Словом, убедившись, что детки преодолели первоначальную застенчивость и начали играть в свои игры по-взрослому, мы выбрались из ямы и стали осторожненько спускаться вниз, в лагерь. По аути перед нами открылся чудесный вид на поле битвы, которая только-только разгоралась, потому что к обеим сторонам каждую минуту подходили свежие подкрепления. Здесь были представлены все рода войск, и каждую минуту раненые скатывались вниз по склону, давая нам понять, что получили свое.
В общем, армия несколько отбилась от рук и вышла из повиновения, насколько я мог судить. Они перестали обращать внимание на строгие приказы своих офицеров «Разойтись по палаткам и приготовиться к отбою!», поскольку, как это ни прискорбно, те сами вступили в рукопашную во главе своих подразделений.
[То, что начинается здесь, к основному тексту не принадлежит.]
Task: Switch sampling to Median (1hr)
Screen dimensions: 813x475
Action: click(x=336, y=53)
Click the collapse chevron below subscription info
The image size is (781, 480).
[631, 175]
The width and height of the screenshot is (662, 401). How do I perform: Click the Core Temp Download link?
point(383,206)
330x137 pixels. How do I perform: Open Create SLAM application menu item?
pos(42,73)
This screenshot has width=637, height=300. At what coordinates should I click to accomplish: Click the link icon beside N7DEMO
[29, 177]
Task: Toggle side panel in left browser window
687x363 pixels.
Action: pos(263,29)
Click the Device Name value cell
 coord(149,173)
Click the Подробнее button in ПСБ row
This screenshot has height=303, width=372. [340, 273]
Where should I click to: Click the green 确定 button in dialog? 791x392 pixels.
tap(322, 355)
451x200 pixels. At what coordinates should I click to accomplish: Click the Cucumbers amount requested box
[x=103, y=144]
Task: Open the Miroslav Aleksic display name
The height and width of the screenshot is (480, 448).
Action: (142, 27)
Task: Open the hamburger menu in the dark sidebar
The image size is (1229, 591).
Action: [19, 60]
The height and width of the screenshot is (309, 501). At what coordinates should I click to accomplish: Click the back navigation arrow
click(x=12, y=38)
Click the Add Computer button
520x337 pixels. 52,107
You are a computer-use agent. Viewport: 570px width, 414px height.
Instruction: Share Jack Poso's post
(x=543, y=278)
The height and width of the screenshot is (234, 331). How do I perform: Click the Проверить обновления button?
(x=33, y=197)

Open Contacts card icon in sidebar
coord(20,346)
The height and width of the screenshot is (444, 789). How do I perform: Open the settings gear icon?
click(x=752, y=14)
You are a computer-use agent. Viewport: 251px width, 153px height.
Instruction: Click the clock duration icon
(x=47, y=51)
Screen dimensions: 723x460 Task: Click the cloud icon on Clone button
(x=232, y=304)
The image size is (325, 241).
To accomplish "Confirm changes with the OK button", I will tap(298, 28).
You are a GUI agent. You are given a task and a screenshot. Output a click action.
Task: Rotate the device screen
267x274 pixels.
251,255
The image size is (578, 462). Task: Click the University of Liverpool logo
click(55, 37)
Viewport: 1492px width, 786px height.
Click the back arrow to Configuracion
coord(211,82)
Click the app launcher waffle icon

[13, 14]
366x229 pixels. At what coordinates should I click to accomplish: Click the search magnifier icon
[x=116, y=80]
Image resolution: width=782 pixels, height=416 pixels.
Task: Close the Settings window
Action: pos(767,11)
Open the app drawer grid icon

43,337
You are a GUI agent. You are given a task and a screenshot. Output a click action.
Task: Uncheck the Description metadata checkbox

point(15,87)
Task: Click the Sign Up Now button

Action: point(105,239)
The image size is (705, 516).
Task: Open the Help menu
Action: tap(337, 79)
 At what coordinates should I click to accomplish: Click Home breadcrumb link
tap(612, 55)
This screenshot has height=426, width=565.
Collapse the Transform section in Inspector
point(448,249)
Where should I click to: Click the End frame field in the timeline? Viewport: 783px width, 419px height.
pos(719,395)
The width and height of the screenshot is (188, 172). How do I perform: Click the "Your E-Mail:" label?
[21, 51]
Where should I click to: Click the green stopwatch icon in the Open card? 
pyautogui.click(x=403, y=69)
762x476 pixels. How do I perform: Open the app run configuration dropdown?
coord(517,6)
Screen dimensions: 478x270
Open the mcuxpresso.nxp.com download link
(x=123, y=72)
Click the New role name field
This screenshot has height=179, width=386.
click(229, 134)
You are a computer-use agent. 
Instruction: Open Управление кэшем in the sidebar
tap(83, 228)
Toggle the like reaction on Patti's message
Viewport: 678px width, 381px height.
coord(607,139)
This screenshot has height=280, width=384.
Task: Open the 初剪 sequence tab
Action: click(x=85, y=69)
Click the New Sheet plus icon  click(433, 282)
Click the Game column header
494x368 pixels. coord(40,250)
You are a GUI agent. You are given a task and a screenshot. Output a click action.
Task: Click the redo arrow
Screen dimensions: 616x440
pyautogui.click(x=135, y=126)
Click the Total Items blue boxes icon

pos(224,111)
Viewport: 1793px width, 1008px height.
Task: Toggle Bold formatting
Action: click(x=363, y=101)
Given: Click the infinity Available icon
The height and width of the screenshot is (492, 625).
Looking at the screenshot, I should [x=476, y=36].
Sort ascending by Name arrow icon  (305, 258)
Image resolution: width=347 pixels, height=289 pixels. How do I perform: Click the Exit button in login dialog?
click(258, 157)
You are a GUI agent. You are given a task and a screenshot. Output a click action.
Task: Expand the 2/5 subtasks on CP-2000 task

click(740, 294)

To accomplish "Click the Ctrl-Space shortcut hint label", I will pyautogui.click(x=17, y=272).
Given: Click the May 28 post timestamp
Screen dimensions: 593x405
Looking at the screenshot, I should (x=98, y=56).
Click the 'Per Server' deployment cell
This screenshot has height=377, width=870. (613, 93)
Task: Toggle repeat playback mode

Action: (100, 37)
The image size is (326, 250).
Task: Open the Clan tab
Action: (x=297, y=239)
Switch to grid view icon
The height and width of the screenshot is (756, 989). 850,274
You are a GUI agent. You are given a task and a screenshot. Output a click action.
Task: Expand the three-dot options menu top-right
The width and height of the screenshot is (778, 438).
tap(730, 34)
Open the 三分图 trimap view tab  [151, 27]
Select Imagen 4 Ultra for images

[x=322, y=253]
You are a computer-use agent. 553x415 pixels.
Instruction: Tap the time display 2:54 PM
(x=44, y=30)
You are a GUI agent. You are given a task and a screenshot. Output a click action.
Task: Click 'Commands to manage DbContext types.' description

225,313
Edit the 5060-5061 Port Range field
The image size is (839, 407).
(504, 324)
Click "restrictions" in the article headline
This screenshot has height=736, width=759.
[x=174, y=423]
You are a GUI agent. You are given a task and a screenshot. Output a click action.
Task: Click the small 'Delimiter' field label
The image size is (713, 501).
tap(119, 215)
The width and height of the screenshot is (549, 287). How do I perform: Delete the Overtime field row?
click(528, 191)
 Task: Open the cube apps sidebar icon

— Как же ты узнал об этом? — поинтересовался я.
— Просто лейтенант Моршед пожелал заглянуть в офицерскую столовую, чтобы поздороваться со своим дядюшкой и выпить за его здоровье, но там не оказалось ни души — весь личный состав отправился, так сказать, на передовую. Потом нам показалось, будто кто-то моется за палаткой, в которой помещалась столовая, но заглянув туда, мы обнаружили, что некий пожилой джентльмен пытается утопить какого-то юнца в бриджах в корыте, из которого поят лошадей. Он не просто топил его, а прижимал сверху велосипедом, и едва не довел свое черное дело до конца, но тут мы расстроили его планы. Джентльмен оказался весьма покладистым и, очевидно, недавно хорошо поужинал. «Не спрашивайте, кто я такой, — заявил он нам, когда мы попросили его назваться. — Об этом мне очень скоро сообщит моя супруга. Лучше спросите, кем я был. Я командовал ими в восьмидесятые годы, и, да простит меня Господь, — при этих словах он всхлипнул, — весь этот чертов вечер я втолковывал их полковнику, какие они бездари. Вы только послушайте!»
Мы-то, даже не напрягая слуха, различали все подробности, ибо знали, что там творится, но как он сумел что-то разобрать в этой какофонии на холме, я просто не представляю. «Сегодня они прошли маршем тридцать миль, — вдруг завопил джентльмен, — а теперь там выпускают кишки моим кавалеристам! Но они не остановятся, пока не дойдут до ворот Дели! Да простит меня Господь за то, что я усомнился в них!»